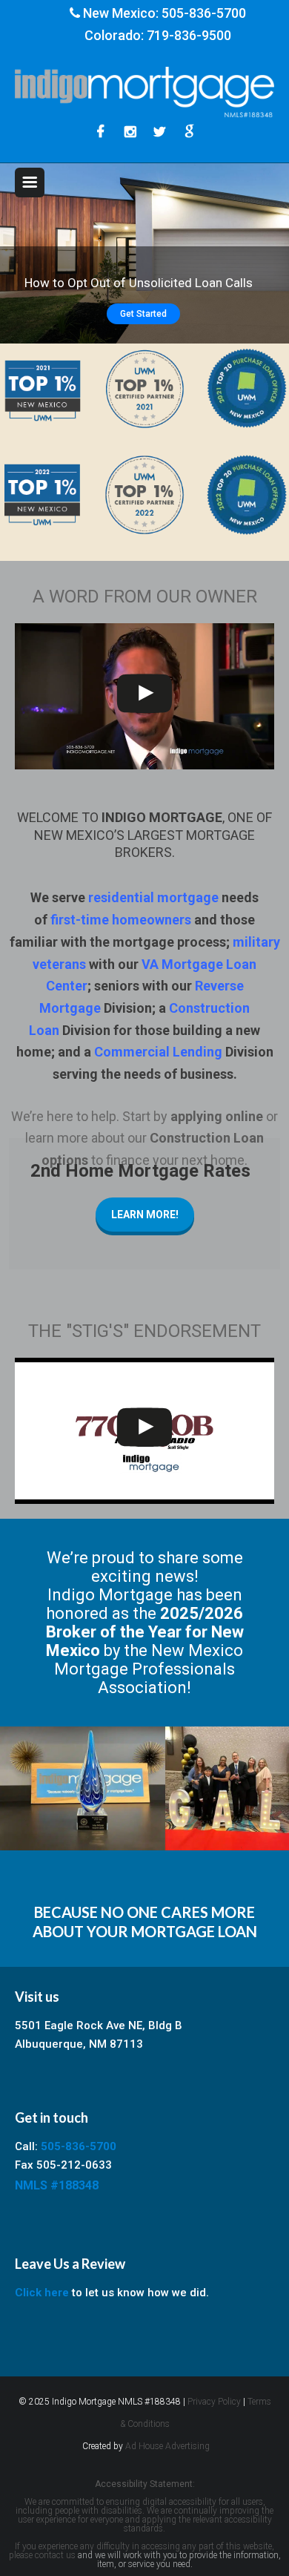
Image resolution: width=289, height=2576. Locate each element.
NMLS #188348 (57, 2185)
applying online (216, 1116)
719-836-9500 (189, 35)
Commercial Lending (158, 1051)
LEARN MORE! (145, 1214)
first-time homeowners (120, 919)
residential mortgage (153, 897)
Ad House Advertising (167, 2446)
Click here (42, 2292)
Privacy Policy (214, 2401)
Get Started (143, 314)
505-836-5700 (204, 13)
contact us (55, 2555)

* * *

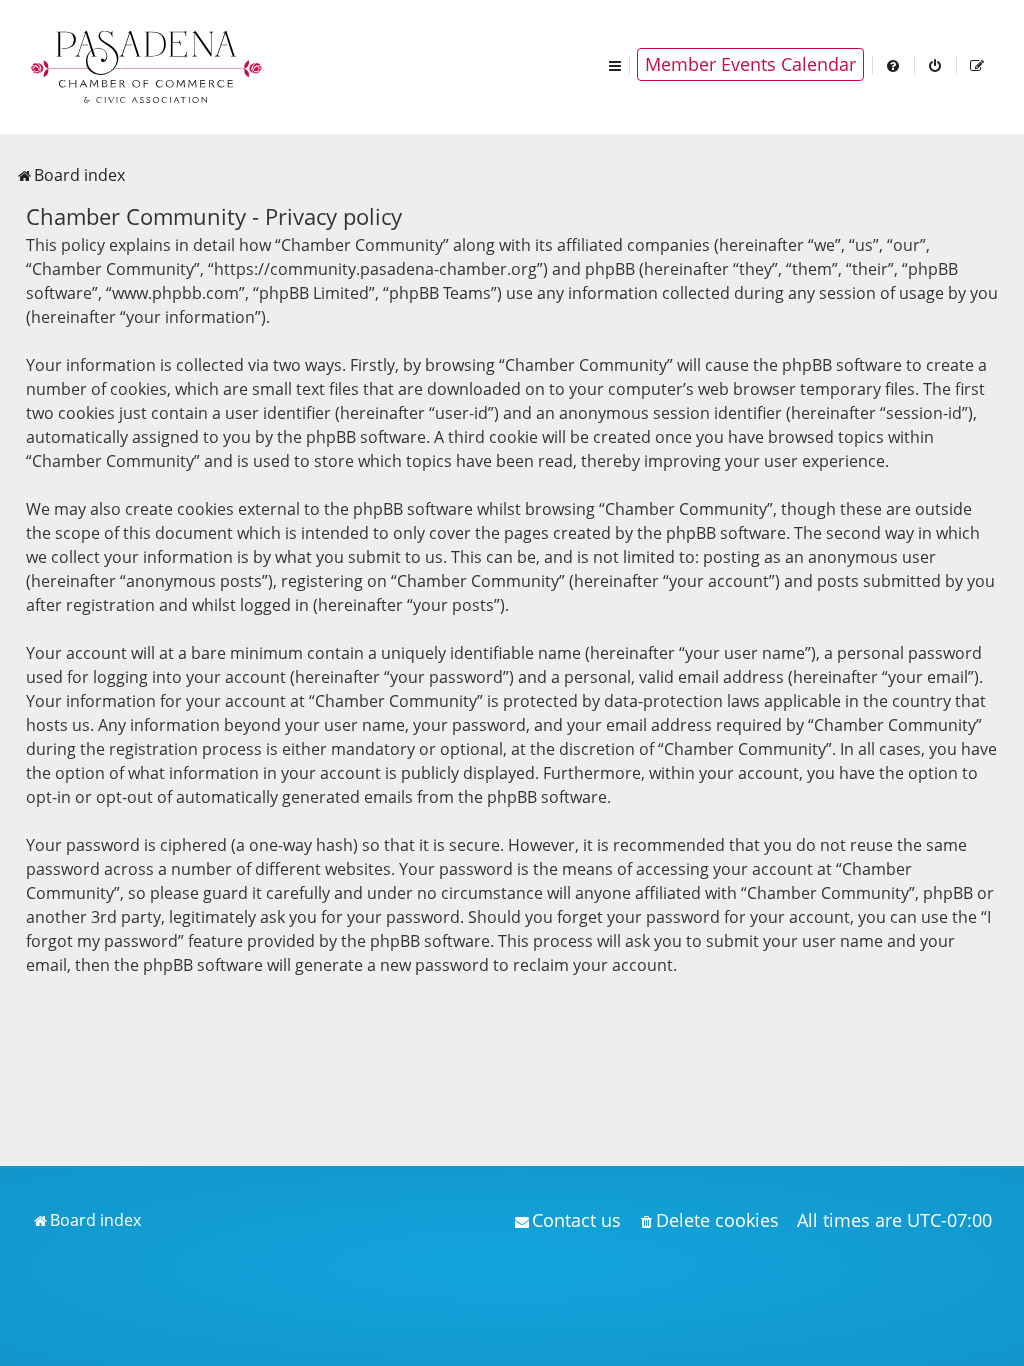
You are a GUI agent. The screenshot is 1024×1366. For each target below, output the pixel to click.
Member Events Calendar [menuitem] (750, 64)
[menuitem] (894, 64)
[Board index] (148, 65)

Activity: Using only the listing above, restate exactly the lines from the line containing "Commercial Lending (158, 1051)" through the line containing "contact us (55, 2555)", both included.

Answer section:
Commercial Lending (158, 1051)
LEARN MORE! (145, 1214)
first-time homeowners (120, 919)
residential mortgage (153, 897)
Ad House Advertising (167, 2446)
Click here (42, 2292)
Privacy Policy (214, 2401)
Get Started (143, 314)
505-836-5700 (204, 13)
contact us (55, 2555)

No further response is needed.